The domain of a function refers to the set of input values (usually represented as "x") for which the function is defined. In simpler words, it tells us where the function exists on the x-axis. Since a function might have rules that specify when each part applies, especially in piecewise functions, determining the domain is crucial.
In piecewise functions like the one given in the exercise, different rules apply to different ranges of x values:

• For the piece described by \( x^2 \), the domain includes all x less than 0. This means the function is active in the negative side of the x-axis.
• For the piece \( 1-x \), the domain includes all x greater than 0, which means it exists on the positive side of the x-axis.
• The point \( x = 0 \) is not included since neither function piece has a definition there.

These distinctions collectively give us the full domain in interval notation as \((-\infty, 0) \cup (0, \infty)\).
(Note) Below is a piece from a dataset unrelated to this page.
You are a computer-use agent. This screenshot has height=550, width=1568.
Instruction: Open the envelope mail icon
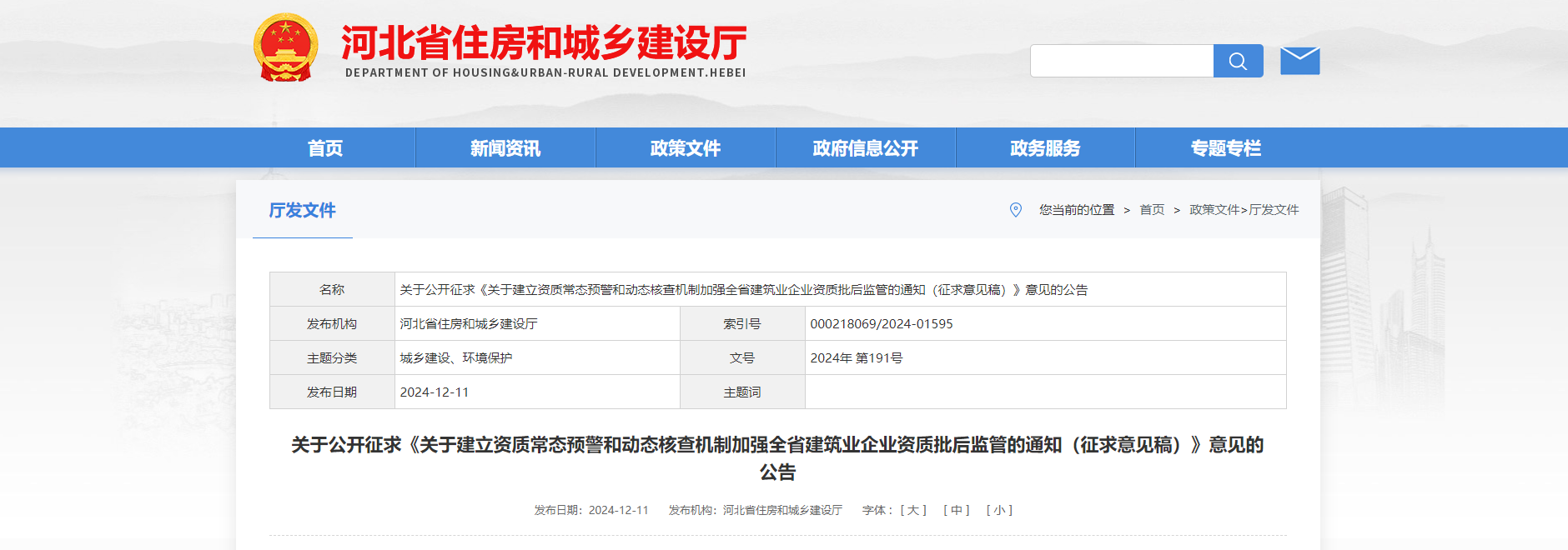1299,61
This tells us the function exists at all places except where x equals zero.

Interval notation is a mathematical shorthand for representing domains and intervals compactly. It uses parentheses and brackets to describe an interval. Knowing how to read and write interval notation is essential for understanding the domain of not just piecewise functions but any kind of function.
In the exercise, the function's domain is expressed as \((-\infty, 0) \cup (0, \infty)\). Let's break this down:

• \((-\infty, 0)\) means all numbers less than 0, but not including 0 itself. Parentheses are used to denote exclusion of the endpoints.
• \((0, \infty)\) means all numbers greater than 0. Again, the parentheses indicate that 0 is not included.
• The "\(\cup\)" symbol means union, which implies the function includes both intervals as part of its domain.

Interval notation helps in quickly visualizing and simplifying the representation of complex and multi-part domains.

Graphing functions shows us a visual representation of mathematical relationships. With piecewise functions, it's crucial to understand which portion of the graph applies to each part of the function.
For the exercise, two different types of graphs need to be drawn:

• A parabola for \( x < 0 \)
• A linear function for \( x > 0 \)

When graphing:

• Start by using separate rules for each "piece" of x within their specified intervals.
• For \( x^2 \), draw a parabola opening upwards towards the left of the y-axis. Make sure not to include the value at \( x=0 \).
• For \( 1-x \), draw a straight line starting right after \( x=0 \), decreasing with a negative slope.

Tools like graph paper or graphing calculators can help with accuracy, but understanding the behavior of each piece is most important.

A parabola is a symmetric curve shaped like an arch. It's a key feature of quadratic functions, which are represented by equations like \( y = x^2 \).
In the context of the piecewise function from the exercise, we are interested in the parabolic aspect when \( x < 0 \):

• The equation \( y = x^2 \) describes a parabola that opens upwards.
• For \( x < 0 \), this parabola exists only on the left side of the y-axis.
• As it approaches \( x = 0 \), it gets closer to the axis but never touches the value where \( x = 0 \) is defined because \( x \) can never be zero in this part.
• Parabolas are characterized by being smooth curves, and understanding their direction and steepness can help in graphing.

Understanding parabolas helps with several disciplines, not just mathematics, because of their appearance in physics and engineering.

Linear functions are the most basic mathematical models represented graphically as straight lines. They show a constant rate of change and are typically represented as \( y = mx + b \).
In the piecewise function from the exercise, the linear component is described by \( 1-x \), applicable only for \( x > 0 \):

• The equation \( y = 1-x \) is a linear function with a slope of -1, meaning it decreases uniformly as x increases.
• This straight line exists solely on the positive side of the x-axis, beginning right above zero.
• Unlike curves, linear functions do not bend. They go straight from one point to another, making them easier to predict over their interval.

These characteristics make linear functions great for modeling straightforward scenarios in mathematics and real-world applications.